___ Data rows ___

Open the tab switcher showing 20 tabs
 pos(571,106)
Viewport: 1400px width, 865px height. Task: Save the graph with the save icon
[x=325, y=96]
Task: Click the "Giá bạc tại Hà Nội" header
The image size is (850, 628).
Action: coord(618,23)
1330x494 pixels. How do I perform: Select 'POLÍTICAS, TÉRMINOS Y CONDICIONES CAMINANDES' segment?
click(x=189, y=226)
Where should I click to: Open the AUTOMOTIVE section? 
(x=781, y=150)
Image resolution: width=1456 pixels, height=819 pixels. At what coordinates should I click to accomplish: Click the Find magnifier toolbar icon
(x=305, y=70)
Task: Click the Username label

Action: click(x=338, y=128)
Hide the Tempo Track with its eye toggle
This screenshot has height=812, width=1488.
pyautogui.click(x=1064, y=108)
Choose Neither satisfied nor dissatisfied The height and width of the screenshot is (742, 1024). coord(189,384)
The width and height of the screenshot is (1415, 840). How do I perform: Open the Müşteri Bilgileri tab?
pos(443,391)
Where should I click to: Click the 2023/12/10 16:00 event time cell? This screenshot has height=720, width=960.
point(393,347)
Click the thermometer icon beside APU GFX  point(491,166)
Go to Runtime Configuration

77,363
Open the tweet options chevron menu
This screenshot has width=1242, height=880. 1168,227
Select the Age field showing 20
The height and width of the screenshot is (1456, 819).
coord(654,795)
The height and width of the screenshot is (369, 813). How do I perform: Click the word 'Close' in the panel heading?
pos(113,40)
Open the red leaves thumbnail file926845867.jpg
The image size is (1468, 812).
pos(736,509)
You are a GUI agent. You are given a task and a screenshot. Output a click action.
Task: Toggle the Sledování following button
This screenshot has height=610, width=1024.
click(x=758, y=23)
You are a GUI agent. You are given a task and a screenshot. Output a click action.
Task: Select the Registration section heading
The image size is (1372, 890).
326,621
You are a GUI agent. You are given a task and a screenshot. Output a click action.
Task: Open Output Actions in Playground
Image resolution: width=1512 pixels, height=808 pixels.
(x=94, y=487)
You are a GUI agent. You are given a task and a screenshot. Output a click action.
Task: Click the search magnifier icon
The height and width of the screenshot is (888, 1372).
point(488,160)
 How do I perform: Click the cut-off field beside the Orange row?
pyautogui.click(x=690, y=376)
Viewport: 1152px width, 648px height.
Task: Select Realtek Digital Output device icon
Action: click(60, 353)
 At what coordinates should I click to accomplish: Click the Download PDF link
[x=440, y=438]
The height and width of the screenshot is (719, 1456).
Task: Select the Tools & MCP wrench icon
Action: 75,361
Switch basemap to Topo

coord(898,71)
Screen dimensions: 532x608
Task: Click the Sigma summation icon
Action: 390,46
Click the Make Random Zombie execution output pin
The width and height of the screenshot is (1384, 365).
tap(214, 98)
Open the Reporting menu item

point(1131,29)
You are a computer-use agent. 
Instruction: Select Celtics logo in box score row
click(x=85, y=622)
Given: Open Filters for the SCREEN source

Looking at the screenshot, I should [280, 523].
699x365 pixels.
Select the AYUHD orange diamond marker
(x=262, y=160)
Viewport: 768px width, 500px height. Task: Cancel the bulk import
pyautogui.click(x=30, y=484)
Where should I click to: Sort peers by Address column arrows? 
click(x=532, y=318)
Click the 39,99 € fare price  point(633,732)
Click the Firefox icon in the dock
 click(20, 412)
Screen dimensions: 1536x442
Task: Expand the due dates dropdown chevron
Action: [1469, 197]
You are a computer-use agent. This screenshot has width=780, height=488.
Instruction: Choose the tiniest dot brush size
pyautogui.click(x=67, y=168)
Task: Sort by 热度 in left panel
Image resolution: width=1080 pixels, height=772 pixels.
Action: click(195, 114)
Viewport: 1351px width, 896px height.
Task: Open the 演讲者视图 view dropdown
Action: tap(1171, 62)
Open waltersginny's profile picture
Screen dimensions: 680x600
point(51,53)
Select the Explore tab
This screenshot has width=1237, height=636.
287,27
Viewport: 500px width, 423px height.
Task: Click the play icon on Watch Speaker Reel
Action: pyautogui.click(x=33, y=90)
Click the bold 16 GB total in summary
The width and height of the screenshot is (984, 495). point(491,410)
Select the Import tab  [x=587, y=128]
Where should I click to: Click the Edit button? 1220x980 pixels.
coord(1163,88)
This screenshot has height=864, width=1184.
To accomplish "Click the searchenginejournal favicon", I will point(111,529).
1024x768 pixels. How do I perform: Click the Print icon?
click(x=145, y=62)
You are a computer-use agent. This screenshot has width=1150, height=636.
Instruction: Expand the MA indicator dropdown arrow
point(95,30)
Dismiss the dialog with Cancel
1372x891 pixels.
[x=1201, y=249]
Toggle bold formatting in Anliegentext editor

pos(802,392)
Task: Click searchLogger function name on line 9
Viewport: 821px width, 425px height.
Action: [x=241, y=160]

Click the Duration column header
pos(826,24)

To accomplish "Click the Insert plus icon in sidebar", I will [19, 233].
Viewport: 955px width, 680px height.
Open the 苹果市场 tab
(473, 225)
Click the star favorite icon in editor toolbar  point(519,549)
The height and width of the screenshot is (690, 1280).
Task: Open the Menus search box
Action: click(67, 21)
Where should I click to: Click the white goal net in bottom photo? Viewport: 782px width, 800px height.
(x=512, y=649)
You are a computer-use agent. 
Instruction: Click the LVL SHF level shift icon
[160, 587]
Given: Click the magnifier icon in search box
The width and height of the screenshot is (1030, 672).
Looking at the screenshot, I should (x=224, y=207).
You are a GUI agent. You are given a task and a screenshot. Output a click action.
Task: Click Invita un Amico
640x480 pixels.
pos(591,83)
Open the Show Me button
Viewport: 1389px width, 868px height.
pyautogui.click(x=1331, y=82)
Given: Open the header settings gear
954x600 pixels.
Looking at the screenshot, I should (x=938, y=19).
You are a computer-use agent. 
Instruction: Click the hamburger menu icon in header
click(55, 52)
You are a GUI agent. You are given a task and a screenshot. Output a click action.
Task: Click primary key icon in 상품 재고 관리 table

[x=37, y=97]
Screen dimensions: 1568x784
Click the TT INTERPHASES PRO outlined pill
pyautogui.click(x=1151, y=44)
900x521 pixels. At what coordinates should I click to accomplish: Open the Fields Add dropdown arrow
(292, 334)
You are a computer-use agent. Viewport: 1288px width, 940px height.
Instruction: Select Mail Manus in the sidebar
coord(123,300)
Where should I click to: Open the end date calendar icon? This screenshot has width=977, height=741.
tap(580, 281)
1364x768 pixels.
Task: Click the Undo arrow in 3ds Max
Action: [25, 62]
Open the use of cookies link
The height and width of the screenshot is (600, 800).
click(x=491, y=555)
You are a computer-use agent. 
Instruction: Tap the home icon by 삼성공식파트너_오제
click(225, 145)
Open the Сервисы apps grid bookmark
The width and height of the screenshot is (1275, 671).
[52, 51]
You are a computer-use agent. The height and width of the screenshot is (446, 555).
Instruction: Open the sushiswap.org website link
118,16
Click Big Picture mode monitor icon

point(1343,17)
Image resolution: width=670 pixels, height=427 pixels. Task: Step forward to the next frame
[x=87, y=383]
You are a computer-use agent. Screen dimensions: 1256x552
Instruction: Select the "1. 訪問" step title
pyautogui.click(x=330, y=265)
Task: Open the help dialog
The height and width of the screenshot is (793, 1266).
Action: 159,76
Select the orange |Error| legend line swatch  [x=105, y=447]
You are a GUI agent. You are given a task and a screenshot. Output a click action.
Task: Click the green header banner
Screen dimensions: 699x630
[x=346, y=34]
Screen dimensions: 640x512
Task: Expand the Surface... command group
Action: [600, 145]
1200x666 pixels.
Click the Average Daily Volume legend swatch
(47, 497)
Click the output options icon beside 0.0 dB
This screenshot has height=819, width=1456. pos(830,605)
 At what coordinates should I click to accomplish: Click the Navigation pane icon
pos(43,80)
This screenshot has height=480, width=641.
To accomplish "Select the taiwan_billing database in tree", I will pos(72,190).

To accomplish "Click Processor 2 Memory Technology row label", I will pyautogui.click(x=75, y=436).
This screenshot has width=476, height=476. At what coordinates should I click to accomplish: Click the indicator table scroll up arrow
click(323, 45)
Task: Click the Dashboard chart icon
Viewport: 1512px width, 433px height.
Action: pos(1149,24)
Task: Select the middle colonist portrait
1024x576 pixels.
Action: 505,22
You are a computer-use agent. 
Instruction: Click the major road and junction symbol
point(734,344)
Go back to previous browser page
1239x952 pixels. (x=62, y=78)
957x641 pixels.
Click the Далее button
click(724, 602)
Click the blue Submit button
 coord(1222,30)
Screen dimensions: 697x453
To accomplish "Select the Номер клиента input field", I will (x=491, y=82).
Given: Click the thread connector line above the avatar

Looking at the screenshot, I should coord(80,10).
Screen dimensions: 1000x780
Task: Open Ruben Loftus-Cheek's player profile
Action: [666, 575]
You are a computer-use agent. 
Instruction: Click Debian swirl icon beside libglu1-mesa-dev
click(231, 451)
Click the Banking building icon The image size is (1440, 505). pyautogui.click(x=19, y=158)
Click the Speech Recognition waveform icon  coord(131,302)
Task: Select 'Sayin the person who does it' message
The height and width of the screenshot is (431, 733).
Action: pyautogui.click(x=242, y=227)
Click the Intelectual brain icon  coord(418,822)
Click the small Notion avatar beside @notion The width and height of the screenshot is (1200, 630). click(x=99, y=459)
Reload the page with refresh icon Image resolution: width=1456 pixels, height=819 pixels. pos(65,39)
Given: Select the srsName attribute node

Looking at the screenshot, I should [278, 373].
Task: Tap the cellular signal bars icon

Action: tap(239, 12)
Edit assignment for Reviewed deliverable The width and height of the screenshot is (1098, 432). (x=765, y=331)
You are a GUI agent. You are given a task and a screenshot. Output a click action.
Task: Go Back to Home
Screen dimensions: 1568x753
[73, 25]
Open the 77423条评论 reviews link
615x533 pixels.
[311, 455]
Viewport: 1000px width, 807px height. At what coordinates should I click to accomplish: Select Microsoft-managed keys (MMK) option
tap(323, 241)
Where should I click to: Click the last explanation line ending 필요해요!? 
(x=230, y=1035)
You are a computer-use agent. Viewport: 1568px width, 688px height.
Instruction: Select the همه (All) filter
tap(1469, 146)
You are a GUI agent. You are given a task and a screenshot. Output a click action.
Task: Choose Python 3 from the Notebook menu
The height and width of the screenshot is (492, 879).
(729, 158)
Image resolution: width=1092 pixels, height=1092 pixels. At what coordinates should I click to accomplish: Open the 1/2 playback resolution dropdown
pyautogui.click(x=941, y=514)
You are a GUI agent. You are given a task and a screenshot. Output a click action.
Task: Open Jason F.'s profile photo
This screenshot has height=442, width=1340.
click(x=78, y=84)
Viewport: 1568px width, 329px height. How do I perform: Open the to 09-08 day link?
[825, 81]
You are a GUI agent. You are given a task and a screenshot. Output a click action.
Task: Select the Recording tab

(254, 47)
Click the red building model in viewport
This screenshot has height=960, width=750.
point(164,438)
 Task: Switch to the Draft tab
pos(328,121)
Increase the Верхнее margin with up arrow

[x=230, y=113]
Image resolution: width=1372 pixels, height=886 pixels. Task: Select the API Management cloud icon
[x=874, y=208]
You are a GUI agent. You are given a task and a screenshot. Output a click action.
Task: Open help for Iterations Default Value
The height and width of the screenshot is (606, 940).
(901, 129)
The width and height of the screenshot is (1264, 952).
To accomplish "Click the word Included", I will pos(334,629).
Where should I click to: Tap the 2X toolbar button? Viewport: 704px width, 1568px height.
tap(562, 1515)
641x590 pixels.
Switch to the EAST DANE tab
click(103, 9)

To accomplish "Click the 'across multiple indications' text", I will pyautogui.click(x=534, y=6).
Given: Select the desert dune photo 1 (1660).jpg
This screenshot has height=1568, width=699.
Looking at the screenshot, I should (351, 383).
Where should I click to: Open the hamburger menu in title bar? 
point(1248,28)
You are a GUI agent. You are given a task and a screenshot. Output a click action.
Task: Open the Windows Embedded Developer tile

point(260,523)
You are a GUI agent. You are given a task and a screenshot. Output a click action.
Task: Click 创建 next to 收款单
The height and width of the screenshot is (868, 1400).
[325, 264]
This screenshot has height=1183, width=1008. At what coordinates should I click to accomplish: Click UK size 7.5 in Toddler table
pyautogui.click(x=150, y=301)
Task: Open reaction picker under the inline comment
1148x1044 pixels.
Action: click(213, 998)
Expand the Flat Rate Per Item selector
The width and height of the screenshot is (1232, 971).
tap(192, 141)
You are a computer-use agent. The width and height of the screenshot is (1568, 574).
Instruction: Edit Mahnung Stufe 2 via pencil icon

___

Exercise requirements
Please lay out the listing as a Markdown table with the columns "No." and "Line", starting with the line that contains "Click the Intelectual" and going on through the line that contains "[x=874, y=208]". Number each row and leave out the blank lines.

Full output
| No. | Line |
|---|---|
| 1 | Click the Intelectual brain icon  coord(418,822) |
| 2 | Click the small Notion avatar beside @notion The width and height of the screenshot is (1200, 630). click(x=99, y=459) |
| 3 | Reload the page with refresh icon Image resolution: width=1456 pixels, height=819 pixels. pos(65,39) |
| 4 | Given: Select the srsName attribute node |
| 5 | Looking at the screenshot, I should [278, 373]. |
| 6 | Task: Tap the cellular signal bars icon |
| 7 | Action: tap(239, 12) |
| 8 | Edit assignment for Reviewed deliverable The width and height of the screenshot is (1098, 432). (x=765, y=331) |
| 9 | You are a GUI agent. You are given a task and a screenshot. Output a click action. |
| 10 | Task: Go Back to Home |
| 11 | Screen dimensions: 1568x753 |
| 12 | [73, 25] |
| 13 | Open the 77423条评论 reviews link |
| 14 | 615x533 pixels. |
| 15 | [311, 455] |
| 16 | Viewport: 1000px width, 807px height. At what coordinates should I click to accomplish: Select Microsoft-managed keys (MMK) option |
| 17 | tap(323, 241) |
| 18 | Where should I click to: Click the last explanation line ending 필요해요!?  |
| 19 | (x=230, y=1035) |
| 20 | You are a computer-use agent. Viewport: 1568px width, 688px height. |
| 21 | Instruction: Select the همه (All) filter |
| 22 | tap(1469, 146) |
| 23 | You are a GUI agent. You are given a task and a screenshot. Output a click action. |
| 24 | Task: Choose Python 3 from the Notebook menu |
| 25 | The height and width of the screenshot is (492, 879). |
| 26 | (729, 158) |
| 27 | Image resolution: width=1092 pixels, height=1092 pixels. At what coordinates should I click to accomplish: Open the 1/2 playback resolution dropdown |
| 28 | pyautogui.click(x=941, y=514) |
| 29 | You are a GUI agent. You are given a task and a screenshot. Output a click action. |
| 30 | Task: Open Jason F.'s profile photo |
| 31 | This screenshot has height=442, width=1340. |
| 32 | click(x=78, y=84) |
| 33 | Viewport: 1568px width, 329px height. How do I perform: Open the to 09-08 day link? |
| 34 | [825, 81] |
| 35 | You are a GUI agent. You are given a task and a screenshot. Output a click action. |
| 36 | Task: Select the Recording tab |
| 37 | (254, 47) |
| 38 | Click the red building model in viewport |
| 39 | This screenshot has height=960, width=750. |
| 40 | point(164,438) |
| 41 |  Task: Switch to the Draft tab |
| 42 | pos(328,121) |
| 43 | Increase the Верхнее margin with up arrow |
| 44 | [x=230, y=113] |
| 45 | Image resolution: width=1372 pixels, height=886 pixels. Task: Select the API Management cloud icon |
| 46 | [x=874, y=208] |